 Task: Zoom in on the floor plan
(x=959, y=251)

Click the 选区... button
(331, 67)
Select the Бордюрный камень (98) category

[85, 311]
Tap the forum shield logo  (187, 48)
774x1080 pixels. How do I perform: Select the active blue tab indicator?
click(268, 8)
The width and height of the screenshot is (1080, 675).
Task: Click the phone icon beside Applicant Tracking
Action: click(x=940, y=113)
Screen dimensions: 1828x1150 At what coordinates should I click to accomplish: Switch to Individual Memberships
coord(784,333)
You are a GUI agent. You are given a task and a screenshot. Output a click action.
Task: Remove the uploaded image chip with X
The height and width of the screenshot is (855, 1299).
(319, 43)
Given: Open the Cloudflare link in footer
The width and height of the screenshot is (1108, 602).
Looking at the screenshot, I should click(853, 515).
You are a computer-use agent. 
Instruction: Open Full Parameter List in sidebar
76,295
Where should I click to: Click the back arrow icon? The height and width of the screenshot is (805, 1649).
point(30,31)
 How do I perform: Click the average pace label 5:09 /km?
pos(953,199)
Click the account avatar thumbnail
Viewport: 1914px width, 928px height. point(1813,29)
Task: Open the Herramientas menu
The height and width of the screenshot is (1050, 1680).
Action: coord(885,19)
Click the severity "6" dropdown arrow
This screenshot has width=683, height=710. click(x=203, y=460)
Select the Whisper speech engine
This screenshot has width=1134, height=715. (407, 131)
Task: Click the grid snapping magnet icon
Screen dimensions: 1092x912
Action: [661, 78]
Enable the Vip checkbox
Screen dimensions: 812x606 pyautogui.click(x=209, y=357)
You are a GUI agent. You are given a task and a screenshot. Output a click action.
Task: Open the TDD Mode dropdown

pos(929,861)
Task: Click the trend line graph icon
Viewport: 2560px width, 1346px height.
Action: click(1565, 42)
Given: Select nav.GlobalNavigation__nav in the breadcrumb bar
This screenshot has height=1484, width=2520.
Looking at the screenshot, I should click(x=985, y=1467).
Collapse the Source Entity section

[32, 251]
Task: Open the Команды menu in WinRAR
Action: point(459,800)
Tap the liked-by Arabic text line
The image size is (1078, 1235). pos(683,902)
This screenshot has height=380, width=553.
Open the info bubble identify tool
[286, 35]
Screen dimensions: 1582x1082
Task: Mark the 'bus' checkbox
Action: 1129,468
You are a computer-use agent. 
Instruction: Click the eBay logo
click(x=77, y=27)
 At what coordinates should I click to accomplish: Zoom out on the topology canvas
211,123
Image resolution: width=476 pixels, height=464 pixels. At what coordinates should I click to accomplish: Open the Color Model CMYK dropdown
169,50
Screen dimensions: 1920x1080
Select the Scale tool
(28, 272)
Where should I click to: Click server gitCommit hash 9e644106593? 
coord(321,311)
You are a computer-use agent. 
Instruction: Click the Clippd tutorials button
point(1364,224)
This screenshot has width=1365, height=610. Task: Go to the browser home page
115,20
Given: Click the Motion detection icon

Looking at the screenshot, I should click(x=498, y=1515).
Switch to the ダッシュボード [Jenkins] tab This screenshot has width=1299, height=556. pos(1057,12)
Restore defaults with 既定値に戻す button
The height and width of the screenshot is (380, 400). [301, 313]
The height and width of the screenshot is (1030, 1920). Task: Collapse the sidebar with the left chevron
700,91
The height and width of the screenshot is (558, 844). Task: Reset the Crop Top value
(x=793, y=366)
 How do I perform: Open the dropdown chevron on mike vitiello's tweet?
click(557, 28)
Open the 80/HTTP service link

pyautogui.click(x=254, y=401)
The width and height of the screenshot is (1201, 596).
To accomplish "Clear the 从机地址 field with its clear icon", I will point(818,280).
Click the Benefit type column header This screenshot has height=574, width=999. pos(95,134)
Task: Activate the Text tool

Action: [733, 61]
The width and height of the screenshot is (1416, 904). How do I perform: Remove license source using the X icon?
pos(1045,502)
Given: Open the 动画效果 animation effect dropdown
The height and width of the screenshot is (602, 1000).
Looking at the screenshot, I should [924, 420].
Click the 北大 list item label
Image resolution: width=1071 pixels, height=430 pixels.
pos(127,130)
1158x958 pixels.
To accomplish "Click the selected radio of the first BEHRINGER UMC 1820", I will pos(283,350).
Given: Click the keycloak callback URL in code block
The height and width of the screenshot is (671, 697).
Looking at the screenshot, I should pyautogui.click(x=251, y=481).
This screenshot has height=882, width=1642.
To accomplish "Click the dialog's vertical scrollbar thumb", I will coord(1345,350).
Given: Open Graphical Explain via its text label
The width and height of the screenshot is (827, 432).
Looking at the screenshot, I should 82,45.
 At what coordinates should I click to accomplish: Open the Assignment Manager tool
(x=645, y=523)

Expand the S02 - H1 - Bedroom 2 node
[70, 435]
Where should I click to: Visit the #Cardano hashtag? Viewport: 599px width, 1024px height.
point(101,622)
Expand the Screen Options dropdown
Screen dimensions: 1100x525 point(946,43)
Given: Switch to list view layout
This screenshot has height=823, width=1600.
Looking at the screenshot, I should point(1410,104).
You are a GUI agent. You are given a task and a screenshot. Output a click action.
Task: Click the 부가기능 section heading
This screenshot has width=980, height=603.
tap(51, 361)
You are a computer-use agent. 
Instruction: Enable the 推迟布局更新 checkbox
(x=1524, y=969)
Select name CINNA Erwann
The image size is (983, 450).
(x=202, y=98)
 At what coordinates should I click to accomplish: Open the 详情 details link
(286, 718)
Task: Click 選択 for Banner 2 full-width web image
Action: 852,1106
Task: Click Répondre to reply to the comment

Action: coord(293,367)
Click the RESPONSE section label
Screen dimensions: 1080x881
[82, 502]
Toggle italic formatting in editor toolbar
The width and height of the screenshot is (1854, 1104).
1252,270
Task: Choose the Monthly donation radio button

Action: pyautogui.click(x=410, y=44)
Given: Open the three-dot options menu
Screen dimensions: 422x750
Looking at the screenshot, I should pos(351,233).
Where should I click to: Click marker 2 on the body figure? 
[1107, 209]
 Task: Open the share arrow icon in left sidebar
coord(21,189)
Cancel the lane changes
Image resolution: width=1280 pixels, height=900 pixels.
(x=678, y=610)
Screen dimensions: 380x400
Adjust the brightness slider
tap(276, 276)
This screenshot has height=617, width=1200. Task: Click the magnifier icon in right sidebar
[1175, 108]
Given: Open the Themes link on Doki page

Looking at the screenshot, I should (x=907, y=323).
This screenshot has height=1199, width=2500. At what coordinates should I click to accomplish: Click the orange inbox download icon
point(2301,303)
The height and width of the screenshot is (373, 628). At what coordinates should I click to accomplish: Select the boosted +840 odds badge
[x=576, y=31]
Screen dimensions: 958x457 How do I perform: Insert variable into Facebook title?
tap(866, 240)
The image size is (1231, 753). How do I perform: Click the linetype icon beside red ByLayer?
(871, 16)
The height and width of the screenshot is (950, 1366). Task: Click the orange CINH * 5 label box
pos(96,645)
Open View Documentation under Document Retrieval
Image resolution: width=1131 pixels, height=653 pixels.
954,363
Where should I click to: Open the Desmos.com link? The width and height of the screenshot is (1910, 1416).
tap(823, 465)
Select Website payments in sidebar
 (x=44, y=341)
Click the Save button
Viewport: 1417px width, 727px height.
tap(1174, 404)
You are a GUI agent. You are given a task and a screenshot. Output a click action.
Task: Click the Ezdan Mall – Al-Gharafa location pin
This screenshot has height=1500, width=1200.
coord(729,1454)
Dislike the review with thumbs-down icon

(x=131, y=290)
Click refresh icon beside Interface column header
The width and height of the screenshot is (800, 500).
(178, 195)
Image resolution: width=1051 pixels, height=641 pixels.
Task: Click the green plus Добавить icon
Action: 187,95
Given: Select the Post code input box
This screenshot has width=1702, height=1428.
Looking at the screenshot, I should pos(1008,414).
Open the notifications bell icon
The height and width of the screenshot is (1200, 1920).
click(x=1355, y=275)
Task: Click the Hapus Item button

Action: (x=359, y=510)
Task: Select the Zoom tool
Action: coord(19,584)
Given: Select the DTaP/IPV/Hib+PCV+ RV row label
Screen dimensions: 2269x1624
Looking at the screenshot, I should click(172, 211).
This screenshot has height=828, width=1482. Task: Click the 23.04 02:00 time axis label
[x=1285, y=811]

### The problem
Copy the listing verbatim, beginning at its first line and stopping after the line that contains "Action: click(1565, 42)".

### Answer in full
 Task: Zoom in on the floor plan
(x=959, y=251)

Click the 选区... button
(331, 67)
Select the Бордюрный камень (98) category

[85, 311]
Tap the forum shield logo  (187, 48)
774x1080 pixels. How do I perform: Select the active blue tab indicator?
click(268, 8)
The width and height of the screenshot is (1080, 675).
Task: Click the phone icon beside Applicant Tracking
Action: click(x=940, y=113)
Screen dimensions: 1828x1150 At what coordinates should I click to accomplish: Switch to Individual Memberships
coord(784,333)
You are a GUI agent. You are given a task and a screenshot. Output a click action.
Task: Remove the uploaded image chip with X
The height and width of the screenshot is (855, 1299).
(319, 43)
Given: Open the Cloudflare link in footer
The width and height of the screenshot is (1108, 602).
Looking at the screenshot, I should click(853, 515).
You are a computer-use agent. 
Instruction: Open Full Parameter List in sidebar
76,295
Where should I click to: Click the back arrow icon? The height and width of the screenshot is (805, 1649).
point(30,31)
 How do I perform: Click the average pace label 5:09 /km?
pos(953,199)
Click the account avatar thumbnail
Viewport: 1914px width, 928px height. point(1813,29)
Task: Open the Herramientas menu
The height and width of the screenshot is (1050, 1680).
Action: coord(885,19)
Click the severity "6" dropdown arrow
This screenshot has width=683, height=710. click(x=203, y=460)
Select the Whisper speech engine
This screenshot has width=1134, height=715. (407, 131)
Task: Click the grid snapping magnet icon
Screen dimensions: 1092x912
Action: [661, 78]
Enable the Vip checkbox
Screen dimensions: 812x606 pyautogui.click(x=209, y=357)
You are a GUI agent. You are given a task and a screenshot. Output a click action.
Task: Open the TDD Mode dropdown

pos(929,861)
Task: Click the trend line graph icon
Viewport: 2560px width, 1346px height.
Action: click(1565, 42)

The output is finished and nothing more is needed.